Dampak kekerasan “perang narkoba” melampaui pembunuhan, Human Rights Watch menemukan. Anak-anak menggambarkan kesulitan yang mereka derita karena pembunuhan orang yang dicintai. Jennifer M. mengatakan dia berhenti makan, menjadi tertekan, dan diintimidasi di sekolah setelah polisi membunuh ayahnya di Kota Quezon pada 2016. “Saya marah pada polisi karena ayah saya memohon belas kasihan, tetapi mereka tidak mendengarkannya,” Kata Jennifer, yang saat itu berusia 12 tahun. Polisi, katanya, menembaknya di hadapannya.

Keluarga Renato A., yang terbunuh di Kota Mandaluyong pada 2016, telah menghadapi kesulitan ekstrem sejak kematiannya. Ketiga anaknya – usia 13, 10, dan 1 pada saat pembunuhannya – berhenti sekolah dan tinggal di jalanan kota. “Saya harus bekerja lebih keras ketika ayah saya meninggal,” kata Robert, yang tertua, yang bekerja sebagai pemulung untuk menghidupi keluarganya. “Aku menjadi ayah bagi saudara-saudaraku.”

Tidak adanya dukungan pemerintah telah memperburuk situasi untuk anak-anak ini, kata Human Rights Watch.
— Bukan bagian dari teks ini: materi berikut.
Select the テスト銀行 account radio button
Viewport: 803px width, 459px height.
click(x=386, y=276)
Pemerintahan Duterte tidak memiliki program untuk mengatasi kebutuhan anak-anak yang ditinggalkan oleh kekerasan, yang sering ragu-ragu untuk mendekati pemerintah untuk meminta bantuan karena stigma “perang narkoba.” Walaupun Departemen Kesejahteraan Sosial dan Pembangunan memberikan bantuan yang biasa, seperti memikul biaya pemakaman, ia tidak memiliki kampanye penjangkauan yang signifikan untuk keluarga-keluarga ini dan anak-anak mereka, meninggalkan intervensi ekonomi dan psikososial atau kesehatan mental untuk agama, nonpemerintah, dan masyarakat kelompok.
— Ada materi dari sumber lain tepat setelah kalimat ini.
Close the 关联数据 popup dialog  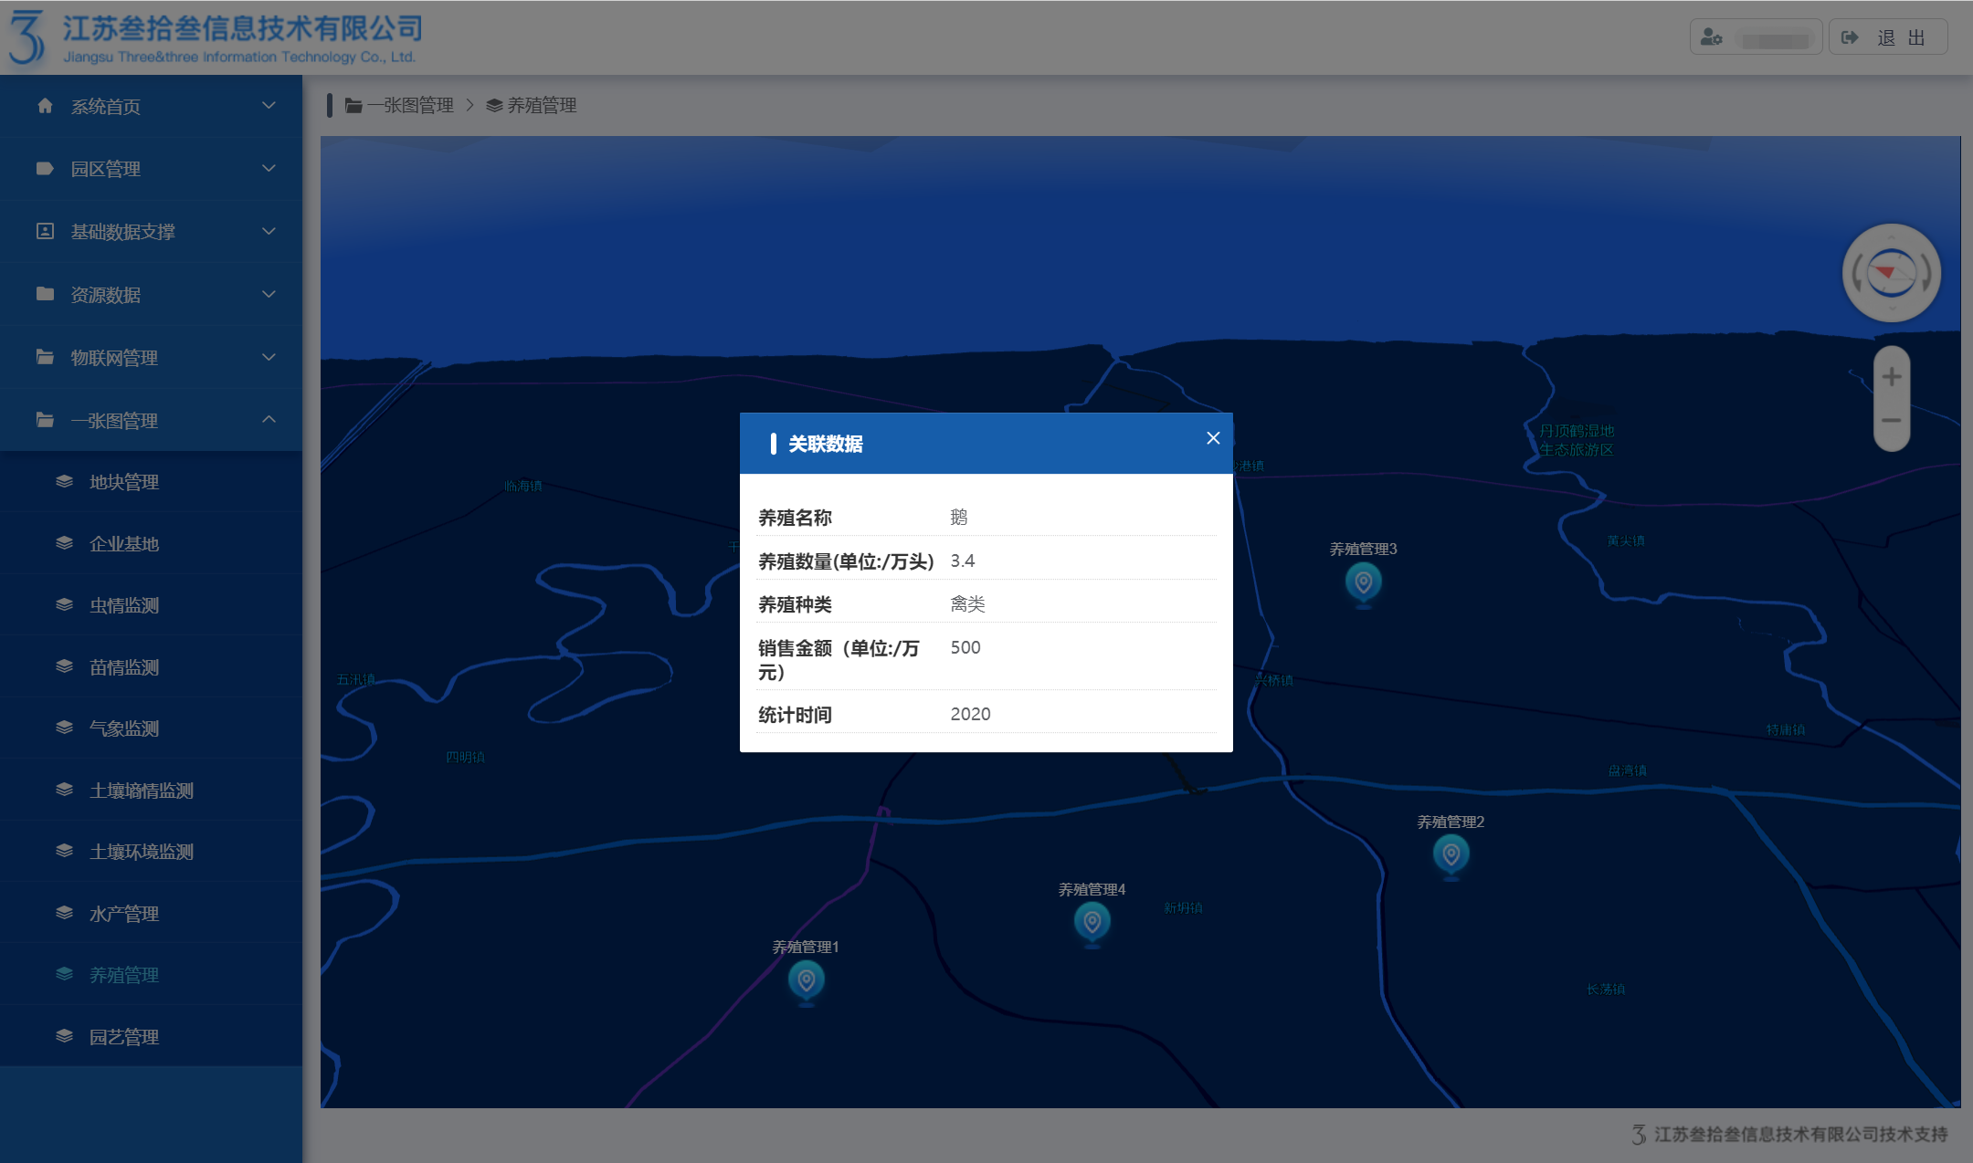point(1213,438)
Anak-anak Korban dari “Drug War” di Filipina9

Pada bulan Februari 2018, Pengadilan Kriminal Internasional membuka pemeriksaan pendahuluan atas pengaduan yang diajukan terhadap Presiden Duterte terkait dengan “perang narkoba,” mendorong pemerintah Filipina untuk menarik diri dari pengadilan. Pada Juni 2019, Dewan Hak Asasi Manusia PBB mengeluarkan resolusi yang meminta Kantor Komisaris Tinggi PBB untuk Hak Asasi Manusia untuk menyerahkan laporan komprehensif tentang situasi hak asasi manusia di Filipina. Kantor tersebut diharapkan untuk menyajikan laporan ini kepada Dewan Hak Asasi Manusia selama sesi Juni di Jenewa.
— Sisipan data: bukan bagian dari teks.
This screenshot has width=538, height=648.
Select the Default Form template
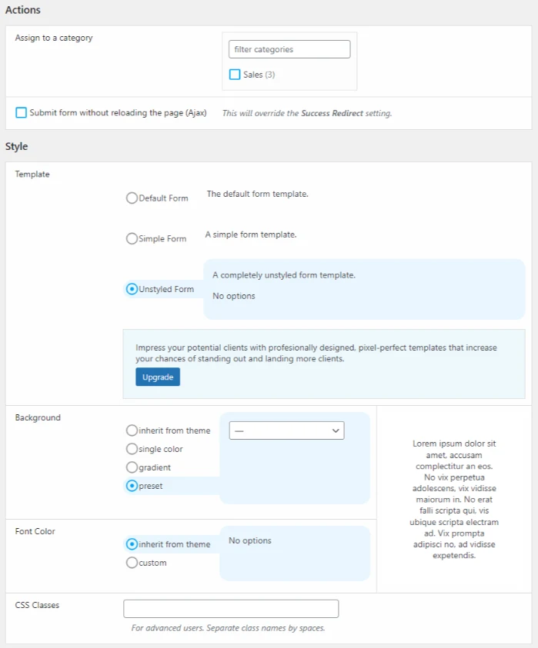[132, 198]
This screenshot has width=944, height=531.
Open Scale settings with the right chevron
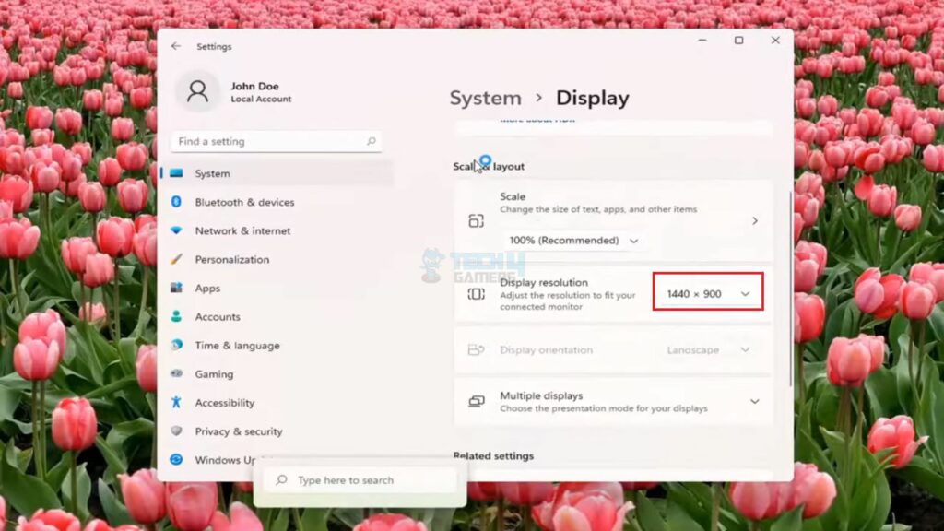click(x=754, y=221)
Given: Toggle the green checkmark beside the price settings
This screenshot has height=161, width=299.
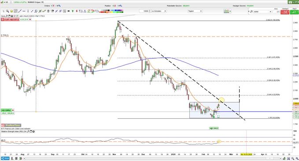Looking at the screenshot, I should coord(17,16).
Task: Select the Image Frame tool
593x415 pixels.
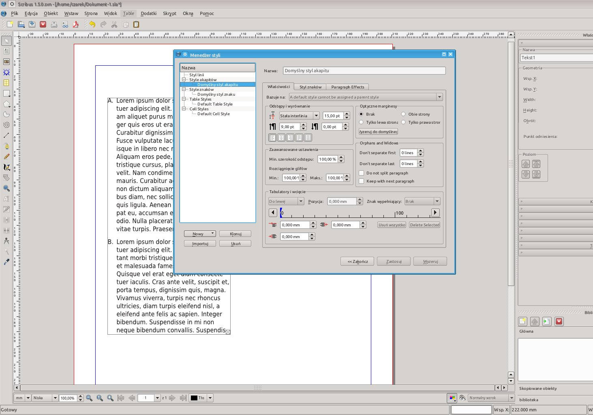Action: click(x=6, y=62)
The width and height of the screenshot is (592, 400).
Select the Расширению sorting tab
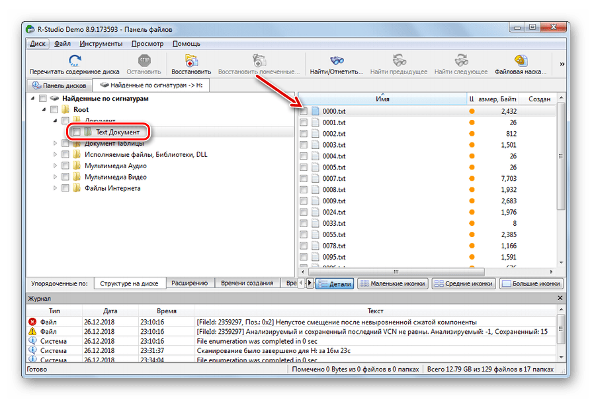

“Dewan HAM PBB harus membuat penyelidikan internasional dan menekan pemerintah Filipina untuk mengakhiri ‘perang narkoba’ yang mematikan,” kata Conde. “Tanpa tindakan sekarang, seluruh generasi anak-anak Filipina akan menjadi korban dari kekerasan kampanye anti-narkoba Duterte.”